The dose of T that I inject myself got doubled, but now I do it less frequently. I used to give myself .5 cc every week. Now I give myself 1 cc every three weeks. I felt a huge surge in energy and spirit after the injection, now it's starting to wear off a little more. I also use the gel that rubs into my skin daily and that seems to help.

But as I get further into the transition, my moods are just a nightmare. I am so up and so down and I really wish that would level out some more. I do have stress in life that is also adding to the pile, but, it's still a lot to deal with even when nothing is going on.

This round of puberty is much worse than my first one. I know I'm going through it for a good reason and for the end result that I'm looking forward to, but being in the actual transition right now and dealing with all of this weighs on me.

I am just so moody, most of the time, for no good reason at all. And I find the people around me at a loss for how to deal with me sometimes. I think it really is hard for people to grasp that I am an adult going through puberty and that some of this just cannot be helped. It truly is physiological in nature. I'm doing my part to cope with it, therapy, writing, reading, talking, exercise, and even with my best foot forward, it can still sometimes get in the way.

That would be my biggest complaint of the transition overall. I don't like feeling awkward randomly, losing my words, feeling insecure for no good reason, but I think if I can just learn to accept it all for now and not be so hard on myself, that that may help it ease up a bit. As mentioned before, I am a harsh self critic.

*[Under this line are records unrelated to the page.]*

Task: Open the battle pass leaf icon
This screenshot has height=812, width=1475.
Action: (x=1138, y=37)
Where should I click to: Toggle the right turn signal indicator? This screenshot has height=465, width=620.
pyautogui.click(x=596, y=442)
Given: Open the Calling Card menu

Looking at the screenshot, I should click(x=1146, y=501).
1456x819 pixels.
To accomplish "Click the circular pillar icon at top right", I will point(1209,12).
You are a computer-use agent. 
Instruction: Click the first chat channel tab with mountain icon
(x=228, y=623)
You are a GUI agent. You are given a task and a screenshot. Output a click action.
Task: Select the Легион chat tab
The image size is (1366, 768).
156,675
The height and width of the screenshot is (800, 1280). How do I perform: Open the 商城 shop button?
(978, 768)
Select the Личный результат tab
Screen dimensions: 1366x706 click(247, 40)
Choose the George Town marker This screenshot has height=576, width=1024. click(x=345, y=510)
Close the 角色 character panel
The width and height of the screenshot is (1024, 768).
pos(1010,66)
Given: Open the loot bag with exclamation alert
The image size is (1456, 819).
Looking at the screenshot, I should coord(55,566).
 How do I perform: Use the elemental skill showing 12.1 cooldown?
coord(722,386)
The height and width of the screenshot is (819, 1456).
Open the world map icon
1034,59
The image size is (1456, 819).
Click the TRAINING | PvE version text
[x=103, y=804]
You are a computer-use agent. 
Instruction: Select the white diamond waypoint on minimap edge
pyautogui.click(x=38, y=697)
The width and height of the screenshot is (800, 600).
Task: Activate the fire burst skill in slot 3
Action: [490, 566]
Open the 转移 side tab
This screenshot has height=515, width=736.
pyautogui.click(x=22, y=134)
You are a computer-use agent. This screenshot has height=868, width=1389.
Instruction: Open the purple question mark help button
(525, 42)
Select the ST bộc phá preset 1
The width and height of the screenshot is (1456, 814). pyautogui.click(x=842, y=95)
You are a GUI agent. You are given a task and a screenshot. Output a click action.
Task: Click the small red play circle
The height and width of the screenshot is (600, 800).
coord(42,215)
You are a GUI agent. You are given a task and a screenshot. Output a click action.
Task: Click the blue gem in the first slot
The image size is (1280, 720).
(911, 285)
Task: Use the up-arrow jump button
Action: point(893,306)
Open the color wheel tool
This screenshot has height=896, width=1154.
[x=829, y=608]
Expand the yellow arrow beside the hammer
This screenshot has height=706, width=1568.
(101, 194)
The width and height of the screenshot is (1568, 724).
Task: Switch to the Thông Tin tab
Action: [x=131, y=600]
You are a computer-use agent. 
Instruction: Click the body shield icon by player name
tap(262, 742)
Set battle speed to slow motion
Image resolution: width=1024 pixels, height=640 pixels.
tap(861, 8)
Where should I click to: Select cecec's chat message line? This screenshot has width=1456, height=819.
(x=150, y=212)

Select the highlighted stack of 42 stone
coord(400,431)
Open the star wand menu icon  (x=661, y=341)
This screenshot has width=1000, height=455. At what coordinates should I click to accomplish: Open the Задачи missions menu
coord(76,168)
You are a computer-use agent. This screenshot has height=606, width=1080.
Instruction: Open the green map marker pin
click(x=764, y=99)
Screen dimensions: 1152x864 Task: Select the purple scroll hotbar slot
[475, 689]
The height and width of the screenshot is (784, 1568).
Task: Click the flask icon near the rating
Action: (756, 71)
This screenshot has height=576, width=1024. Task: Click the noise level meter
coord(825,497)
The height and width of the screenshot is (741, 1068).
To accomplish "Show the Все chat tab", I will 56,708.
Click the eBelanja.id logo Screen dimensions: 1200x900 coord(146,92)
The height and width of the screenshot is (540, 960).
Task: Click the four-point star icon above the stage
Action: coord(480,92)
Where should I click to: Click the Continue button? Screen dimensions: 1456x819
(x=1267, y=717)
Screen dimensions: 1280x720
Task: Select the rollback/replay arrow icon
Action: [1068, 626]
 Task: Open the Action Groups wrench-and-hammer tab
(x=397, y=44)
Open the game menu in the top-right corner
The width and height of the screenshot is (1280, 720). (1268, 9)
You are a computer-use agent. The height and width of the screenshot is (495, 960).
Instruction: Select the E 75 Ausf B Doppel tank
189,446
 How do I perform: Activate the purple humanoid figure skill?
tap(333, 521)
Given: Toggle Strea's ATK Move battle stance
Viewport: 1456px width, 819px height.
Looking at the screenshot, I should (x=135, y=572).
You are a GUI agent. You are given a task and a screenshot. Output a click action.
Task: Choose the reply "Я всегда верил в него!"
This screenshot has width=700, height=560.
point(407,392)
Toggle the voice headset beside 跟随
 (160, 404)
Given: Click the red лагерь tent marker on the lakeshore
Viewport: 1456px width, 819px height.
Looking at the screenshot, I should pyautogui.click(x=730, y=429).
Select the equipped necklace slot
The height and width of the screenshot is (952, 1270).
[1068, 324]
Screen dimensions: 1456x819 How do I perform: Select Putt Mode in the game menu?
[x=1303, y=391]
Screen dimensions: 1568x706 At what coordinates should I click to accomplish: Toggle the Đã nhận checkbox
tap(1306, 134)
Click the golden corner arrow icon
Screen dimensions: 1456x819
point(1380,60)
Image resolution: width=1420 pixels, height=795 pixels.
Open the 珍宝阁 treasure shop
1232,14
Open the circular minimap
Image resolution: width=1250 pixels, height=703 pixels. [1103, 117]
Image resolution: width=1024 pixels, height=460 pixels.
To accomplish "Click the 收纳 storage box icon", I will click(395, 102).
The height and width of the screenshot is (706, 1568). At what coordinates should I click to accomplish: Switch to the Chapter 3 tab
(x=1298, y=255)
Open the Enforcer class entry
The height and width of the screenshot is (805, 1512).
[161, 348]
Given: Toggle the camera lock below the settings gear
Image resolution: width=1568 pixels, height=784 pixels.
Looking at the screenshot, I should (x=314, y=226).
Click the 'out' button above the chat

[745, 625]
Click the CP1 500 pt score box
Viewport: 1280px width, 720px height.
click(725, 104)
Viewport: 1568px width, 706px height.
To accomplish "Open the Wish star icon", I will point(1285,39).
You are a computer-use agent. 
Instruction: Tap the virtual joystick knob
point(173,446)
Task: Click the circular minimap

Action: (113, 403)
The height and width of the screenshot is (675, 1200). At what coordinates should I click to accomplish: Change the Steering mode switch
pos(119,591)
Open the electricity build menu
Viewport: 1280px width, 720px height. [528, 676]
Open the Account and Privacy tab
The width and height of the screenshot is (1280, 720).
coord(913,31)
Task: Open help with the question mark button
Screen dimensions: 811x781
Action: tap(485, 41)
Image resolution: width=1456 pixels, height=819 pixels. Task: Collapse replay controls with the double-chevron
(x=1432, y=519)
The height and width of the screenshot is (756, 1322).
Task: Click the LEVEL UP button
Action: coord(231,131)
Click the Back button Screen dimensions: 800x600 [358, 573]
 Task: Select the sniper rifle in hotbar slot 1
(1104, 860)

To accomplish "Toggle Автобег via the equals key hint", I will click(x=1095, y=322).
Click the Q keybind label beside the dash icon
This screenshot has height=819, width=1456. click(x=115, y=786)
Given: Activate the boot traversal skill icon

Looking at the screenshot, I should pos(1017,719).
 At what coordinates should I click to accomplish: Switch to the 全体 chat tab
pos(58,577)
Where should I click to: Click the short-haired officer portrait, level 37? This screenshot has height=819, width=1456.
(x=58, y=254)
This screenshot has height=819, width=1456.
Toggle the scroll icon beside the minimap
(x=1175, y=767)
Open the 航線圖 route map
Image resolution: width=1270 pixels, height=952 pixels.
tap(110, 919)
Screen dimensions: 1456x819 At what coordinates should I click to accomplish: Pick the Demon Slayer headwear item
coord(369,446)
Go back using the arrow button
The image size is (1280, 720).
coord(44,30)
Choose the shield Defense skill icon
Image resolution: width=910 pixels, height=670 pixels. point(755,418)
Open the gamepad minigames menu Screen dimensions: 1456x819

Aren't we all though?

That's the scoop for now.

2 comments:

Peace & Love said...

Jamie-
Glad to hear things with your mom are going well.
I agree with you on the fact that this round of puberty is definitely more difficult - but there is also so much more else going on, not only is there a physical transition, but there is also a social, emotional, spiritual transition....and so much else going on.
I had a really hard time with moodiness in the beginning of my transition and found that staying on the same t-dosage for at least 2 or 3 months helped me figure out if that was right and if it needed to be changed...I don't know if you've changed your dosage a lot, maybe a few times...just an idea.
Good luck with the exam.
Peace.

Anonymous said...

Ah, puberty is just so much fun, isn't it? /sarcasm At least you kind of know what to watch out for. Hang in there!

Also, best of luck on your test, and I'm glad to hear that your mom is being so much better about your transition.